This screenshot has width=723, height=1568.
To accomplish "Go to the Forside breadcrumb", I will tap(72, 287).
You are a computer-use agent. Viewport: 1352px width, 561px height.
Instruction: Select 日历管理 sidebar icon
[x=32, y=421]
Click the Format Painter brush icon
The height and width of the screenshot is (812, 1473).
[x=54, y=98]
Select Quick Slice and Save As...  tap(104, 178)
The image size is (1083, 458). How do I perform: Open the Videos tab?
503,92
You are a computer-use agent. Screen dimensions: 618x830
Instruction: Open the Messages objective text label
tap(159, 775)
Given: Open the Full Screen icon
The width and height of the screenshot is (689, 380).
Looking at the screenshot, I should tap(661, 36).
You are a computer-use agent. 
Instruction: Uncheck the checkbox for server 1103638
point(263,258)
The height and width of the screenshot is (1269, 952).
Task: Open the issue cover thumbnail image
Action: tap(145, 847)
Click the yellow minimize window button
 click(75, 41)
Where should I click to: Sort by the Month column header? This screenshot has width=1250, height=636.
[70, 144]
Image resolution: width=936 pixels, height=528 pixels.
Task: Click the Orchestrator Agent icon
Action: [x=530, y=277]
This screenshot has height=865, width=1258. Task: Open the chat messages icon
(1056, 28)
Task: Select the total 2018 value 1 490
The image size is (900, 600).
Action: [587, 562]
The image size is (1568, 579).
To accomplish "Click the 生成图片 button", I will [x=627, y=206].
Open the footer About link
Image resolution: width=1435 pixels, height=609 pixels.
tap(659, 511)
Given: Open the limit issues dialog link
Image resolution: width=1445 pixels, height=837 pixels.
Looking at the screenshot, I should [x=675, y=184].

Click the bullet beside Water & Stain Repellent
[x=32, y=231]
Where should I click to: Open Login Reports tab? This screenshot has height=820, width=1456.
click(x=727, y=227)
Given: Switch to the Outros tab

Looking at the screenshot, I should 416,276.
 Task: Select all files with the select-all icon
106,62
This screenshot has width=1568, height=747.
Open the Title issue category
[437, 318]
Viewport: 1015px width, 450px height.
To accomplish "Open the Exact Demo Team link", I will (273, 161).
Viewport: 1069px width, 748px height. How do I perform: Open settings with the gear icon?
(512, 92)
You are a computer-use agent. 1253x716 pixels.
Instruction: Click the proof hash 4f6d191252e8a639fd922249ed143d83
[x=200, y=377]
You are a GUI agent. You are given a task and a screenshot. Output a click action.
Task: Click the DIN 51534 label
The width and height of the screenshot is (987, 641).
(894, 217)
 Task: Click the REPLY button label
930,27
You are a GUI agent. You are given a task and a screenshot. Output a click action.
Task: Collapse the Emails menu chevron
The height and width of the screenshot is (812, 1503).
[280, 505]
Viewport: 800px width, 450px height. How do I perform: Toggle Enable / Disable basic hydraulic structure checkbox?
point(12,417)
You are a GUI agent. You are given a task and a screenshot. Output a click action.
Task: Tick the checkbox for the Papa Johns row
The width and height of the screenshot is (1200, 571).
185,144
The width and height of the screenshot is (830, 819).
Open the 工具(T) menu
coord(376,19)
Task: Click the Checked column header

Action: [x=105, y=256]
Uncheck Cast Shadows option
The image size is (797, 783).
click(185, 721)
• • •
:: Task description ::
Would you please repeat exactly the lines above, starting at the line with "Click the bullet" and stopping at the line with "The width and height of the screenshot is (830, 819).", both included?

:: Written solution ::
Click the bullet beside Water & Stain Repellent
[x=32, y=231]
Where should I click to: Open Login Reports tab? This screenshot has height=820, width=1456.
click(x=727, y=227)
Given: Switch to the Outros tab

Looking at the screenshot, I should 416,276.
 Task: Select all files with the select-all icon
106,62
This screenshot has width=1568, height=747.
Open the Title issue category
[437, 318]
Viewport: 1015px width, 450px height.
To accomplish "Open the Exact Demo Team link", I will (273, 161).
Viewport: 1069px width, 748px height. How do I perform: Open settings with the gear icon?
(512, 92)
You are a computer-use agent. 1253x716 pixels.
Instruction: Click the proof hash 4f6d191252e8a639fd922249ed143d83
[x=200, y=377]
You are a GUI agent. You are given a task and a screenshot. Output a click action.
Task: Click the DIN 51534 label
The width and height of the screenshot is (987, 641).
(894, 217)
 Task: Click the REPLY button label
930,27
You are a GUI agent. You are given a task and a screenshot. Output a click action.
Task: Collapse the Emails menu chevron
The height and width of the screenshot is (812, 1503).
[280, 505]
Viewport: 800px width, 450px height. How do I perform: Toggle Enable / Disable basic hydraulic structure checkbox?
point(12,417)
You are a GUI agent. You are given a task and a screenshot. Output a click action.
Task: Tick the checkbox for the Papa Johns row
The width and height of the screenshot is (1200, 571).
185,144
The width and height of the screenshot is (830, 819).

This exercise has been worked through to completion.